## PROBLEMAS Y TAREAS
A. Según el texto sobre el poder del Parlamento, ¿quién describió ese poder como "absoluto y sin control"?
B. ¿Qué personas se mencionan por su nombre en el texto sobre el poder del Parlamento? Nómbralas todas.
C. ¿Puedes resumir en tres oraciones el texto sobre el poder del Parlamento?

## TEXTO PROPORCIONADO
------------------------------------------------
El ensayista William Blackstone, cuyas lecciones de Oxford
tanta influencia tuvieron en el ordenamiento jurídico de los Estados Unidos de
Norteamérica, describió la evolución
constitucional que tuvo lugar en el curso del siglo XVIII señalando, de manera
bien solemne e ingenua, que “el poder del Parlamento es absoluto y sin control:
tiene autoridad soberana para hacer, confirmar, ampliar, restringir, abrogar,
revocar, restablecer, interpretar cualquier ley...En verdad, lo que hace el
Parlamento ninguna autoridad sobre la tierra puede deshacerlo". Ciertamente,
tal afirmación podía ser objetos de fáciles ironías sobre todo si se utilizaba
la inteligente pregunta de Tomás Moro: “Suponed
que el Parlamento hiciese una Ley declarando que Dios no era Dios: ¿diríais
entonces, Maestro Rich, que Dios no era Dios?”.
Hoy día, no hace falta utilizar a Tomás Moro para constatar que las
Asambleas Legislativas han perdido los atributos de la divinidad. La
centralidad parlamentaria y el respeto a la voluntad popular pueden
compatibilizarse perfectamente con las exigencias de un Estado de derecho,
basado en la Ley y el cumplimiento de las resoluciones de los tribunales de
justicia. Resultaría ridículo seguir a Robespierre cuando se
preguntaba:”¿Puede existir un Tribunal que declare culpables a los
representantes de la nación?” En su opinión, de contestar afirmativamente, “ese
Tribunal será el dueño de su destino. Podría decidir su suerte con fines
inicuos y la independencia de los representantes de la nación ya no existiría”.
Si nos resulta altisonante y caduca tal consideración, también lo es negar la
procedencia de la suspensión inmediata de los diputados independentistas
procesados por el Tribunal Supremo. Es algo evidente:
Primero.-In
claris non fit interpretatio. Por mucho
que aceptemos la tesis de Umberto Eco según la cual todas las normas flotan en
un espacio infinito de interpretaciones, lo cierto es que si los términos de un texto
son evidentes habrá que aplicarlos y punto. Lo contrario, haría surgir responsabilidad.
------------------------------------------------
## DATOS PROPORCIONADOS
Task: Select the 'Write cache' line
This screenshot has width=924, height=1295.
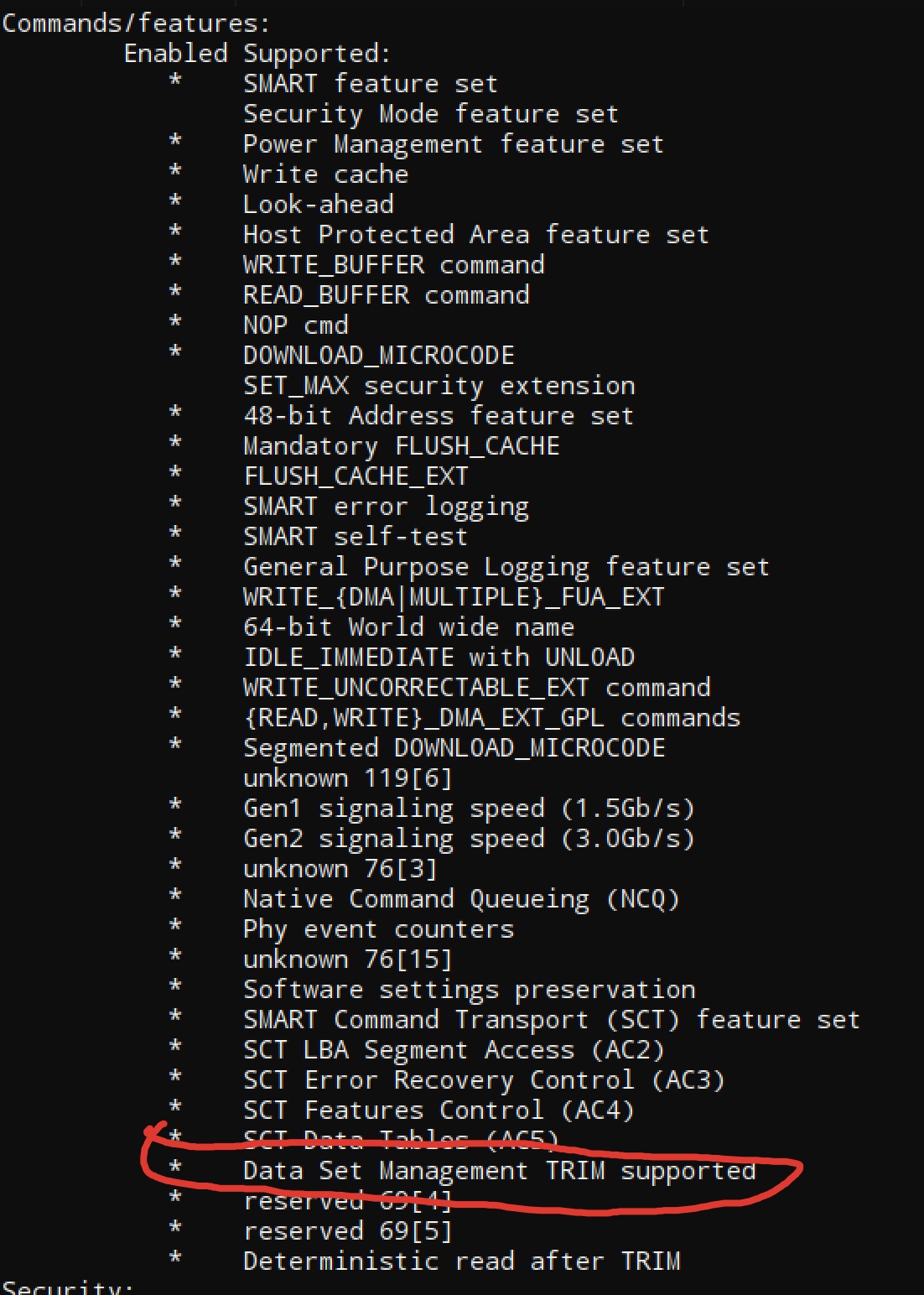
------------------------------------------------
## RESPUESTAS DEL EJERCICIO
A. El ensayista William Blackstone.

B. William Blackstone, Tomás Moro, el Maestro Rich, Robespierre y Umberto Eco.

C. William Blackstone describió el poder del Parlamento en el siglo XVIII como absoluto y sin control, una afirmación que podía ironizarse con la pregunta de Tomás Moro sobre una ley que declarase que Dios no era Dios. Hoy las asambleas legislativas han perdido los atributos de la divinidad, y la centralidad parlamentaria puede compatibilizarse con un Estado de derecho basado en la ley y en el cumplimiento de las resoluciones judiciales. Así como resulta caduca la objeción de Robespierre a que un tribunal declare culpables a los representantes de la nación, también lo es negar la procedencia de la suspensión inmediata de los diputados independentistas procesados por el Tribunal Supremo, pues los términos evidentes de un texto deben aplicarse.